Отстояв нудную очередь в кассу своего местного универмага, оказавшись наконец лицом к лицу с прехорошенькой умаянной кассиршей возраста старшекласницы, в ответ на ее профессионально истеричную терпеливую реплику: «Что вам. Говорите! Что выбить, господи!», – я законченным истуканом топчусь у примолкшего кассового аппарата. Очередь за мною начинает оживать, нервничать, подсказывать. Мои подмышки в свою очередь превращаются в горячий цех по выработке обильной потовой влаги…

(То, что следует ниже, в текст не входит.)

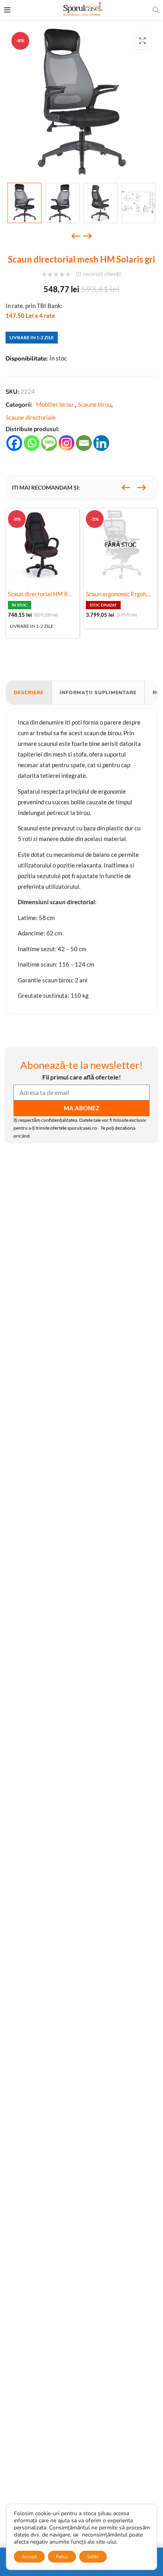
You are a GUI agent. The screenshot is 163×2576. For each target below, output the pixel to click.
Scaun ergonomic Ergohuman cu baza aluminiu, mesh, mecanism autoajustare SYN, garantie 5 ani (120, 593)
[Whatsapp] (32, 443)
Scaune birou (94, 404)
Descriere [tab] (29, 692)
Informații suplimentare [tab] (98, 692)
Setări (93, 2556)
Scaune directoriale (31, 417)
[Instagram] (66, 443)
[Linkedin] (101, 443)
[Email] (84, 443)
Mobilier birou (54, 404)
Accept (29, 2556)
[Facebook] (14, 443)
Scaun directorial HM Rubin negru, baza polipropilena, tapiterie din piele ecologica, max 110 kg (42, 593)
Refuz (62, 2556)
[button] (143, 41)
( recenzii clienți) (99, 273)
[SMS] (49, 443)
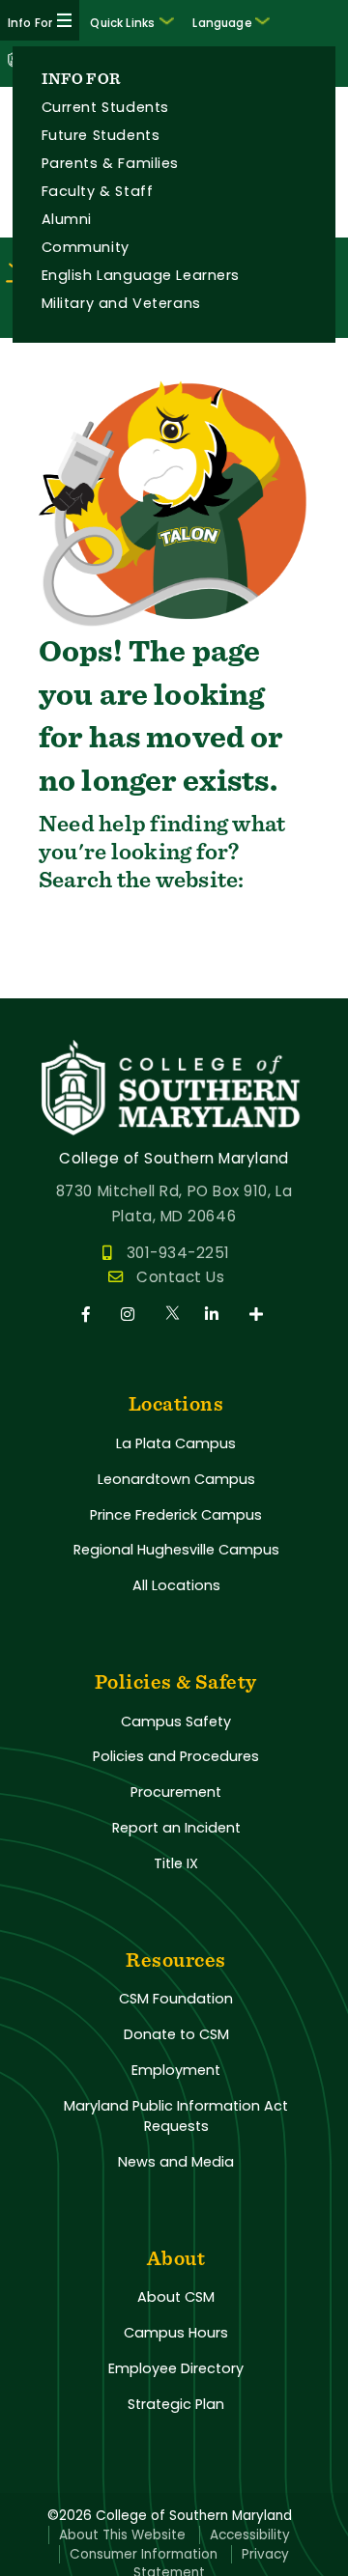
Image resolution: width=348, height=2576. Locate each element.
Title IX (176, 1863)
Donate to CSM (176, 2034)
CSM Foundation (176, 1998)
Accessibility (250, 2535)
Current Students (105, 107)
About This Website (122, 2535)
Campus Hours (176, 2332)
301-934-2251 (179, 1253)
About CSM (176, 2297)
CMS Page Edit (55, 982)
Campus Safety (176, 1721)
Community (86, 247)
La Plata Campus (176, 1443)
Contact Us (180, 1277)
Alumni (67, 219)
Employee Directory (176, 2368)
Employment (175, 2070)
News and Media (176, 2161)
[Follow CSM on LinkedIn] (215, 1314)
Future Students (101, 135)
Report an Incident (176, 1827)
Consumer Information (144, 2554)
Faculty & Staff (98, 191)
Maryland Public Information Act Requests (176, 2116)
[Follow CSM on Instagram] (131, 1314)
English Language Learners (141, 275)
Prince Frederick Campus (176, 1515)
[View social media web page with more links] (258, 1314)
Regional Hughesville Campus (176, 1549)
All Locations (176, 1585)
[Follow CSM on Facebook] (89, 1314)
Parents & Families (110, 163)
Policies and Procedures (176, 1756)
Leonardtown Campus (176, 1479)
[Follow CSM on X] (173, 1314)
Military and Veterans (121, 303)
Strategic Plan (176, 2404)
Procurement (175, 1792)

Я со всей зримой остротою осознаю, что, если через секунду-другую я не сумею вспомнить, за каким же хреном я отстоял эту сумасшедшую воинственную очередь, со мною приключится какаянибудь пошлая падучая хворь, которая наверняка значится в Уголовном кодексе…
– Барышня, понимаете…
– Он еще обзывается! Русским языком спрашиваю: что выбить?!
– Понимаете, я забыл, тут стоял…
– Гражданин! Вы мешаете работать. Господи, еще один псих на мою…
– Послушайте, барышня! Я не псих, – я разведенный!
– Эй, разведенный псих, шел бы ты… Тут за одной пачкой молока гробишься, – вмешивается в наш диалог какой-то малоинтеллигентный тип из середины очереди.
Тут не выдерживает моего издевательства какая-то ухоженного облика бабулька в льняном деревенском платочке шалашиком и с пустой пластиковой кошелкой на локте. Взявши по-родственному меня под руку, она с озабоченностью утвердительно говорит за меня, потеющего и почти теряющего разум:
– А что надо мужику? Ясное дело: хлебца буханочку, маслеца пачечку, колбаски граммов триста любительской, – я узнавала: свеженькая. Молочка пакет, – верно, сынок? Выбивай, дочка, выбивай. И денюжки вон в кошельке… Вот, видишь, дочка. А ты – псих. У психов деньги не водятся.
Расплатившись, я бреду от кассы к продуктовым отделам, в которых через некоторое время отовариваюсь: хлебом, маслом, молоком, колбасой и почему-то кульком сахара, который прошел мимо моего слуха и сознания, когда вместо меня выступала сердобольная московская бабулька с веселым деревенским шалашиком на голове, заказывая продукты первой необходимости разведенному разнесчастному мужику…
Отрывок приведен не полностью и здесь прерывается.